[Records from a pointing dataset]

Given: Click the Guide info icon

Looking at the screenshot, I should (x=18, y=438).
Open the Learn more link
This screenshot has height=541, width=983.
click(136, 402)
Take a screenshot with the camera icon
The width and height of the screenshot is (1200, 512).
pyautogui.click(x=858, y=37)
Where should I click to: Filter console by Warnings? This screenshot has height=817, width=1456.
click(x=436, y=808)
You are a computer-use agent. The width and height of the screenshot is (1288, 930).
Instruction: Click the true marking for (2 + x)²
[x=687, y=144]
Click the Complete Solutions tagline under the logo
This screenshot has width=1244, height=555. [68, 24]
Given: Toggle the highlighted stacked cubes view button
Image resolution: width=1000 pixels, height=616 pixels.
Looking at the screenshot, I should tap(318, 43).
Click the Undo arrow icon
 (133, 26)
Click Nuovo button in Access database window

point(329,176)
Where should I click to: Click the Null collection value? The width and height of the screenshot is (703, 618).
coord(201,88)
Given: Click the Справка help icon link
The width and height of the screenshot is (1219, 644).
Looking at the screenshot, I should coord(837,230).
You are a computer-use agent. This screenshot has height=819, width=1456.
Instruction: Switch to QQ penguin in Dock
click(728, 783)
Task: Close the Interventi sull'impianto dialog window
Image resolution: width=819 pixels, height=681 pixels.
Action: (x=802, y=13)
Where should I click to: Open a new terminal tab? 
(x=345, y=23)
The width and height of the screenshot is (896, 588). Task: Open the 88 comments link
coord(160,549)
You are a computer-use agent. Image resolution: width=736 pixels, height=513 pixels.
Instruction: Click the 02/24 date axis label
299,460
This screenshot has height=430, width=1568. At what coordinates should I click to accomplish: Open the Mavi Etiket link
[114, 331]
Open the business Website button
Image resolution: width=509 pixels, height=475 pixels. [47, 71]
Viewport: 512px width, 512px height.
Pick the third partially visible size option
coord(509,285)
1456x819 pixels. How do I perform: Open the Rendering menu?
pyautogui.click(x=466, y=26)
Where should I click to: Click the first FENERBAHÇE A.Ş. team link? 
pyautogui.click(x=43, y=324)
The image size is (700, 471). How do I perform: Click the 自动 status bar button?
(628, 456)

### Goal of the exercise
Please show every line above that contains the word "agent", copying each one in full.

### Reply to the exercise
You are a computer-use agent. The width and height of the screenshot is (1288, 930).
You are a computer-use agent. This screenshot has height=819, width=1456.
You are a computer-use agent. Image resolution: width=736 pixels, height=513 pixels.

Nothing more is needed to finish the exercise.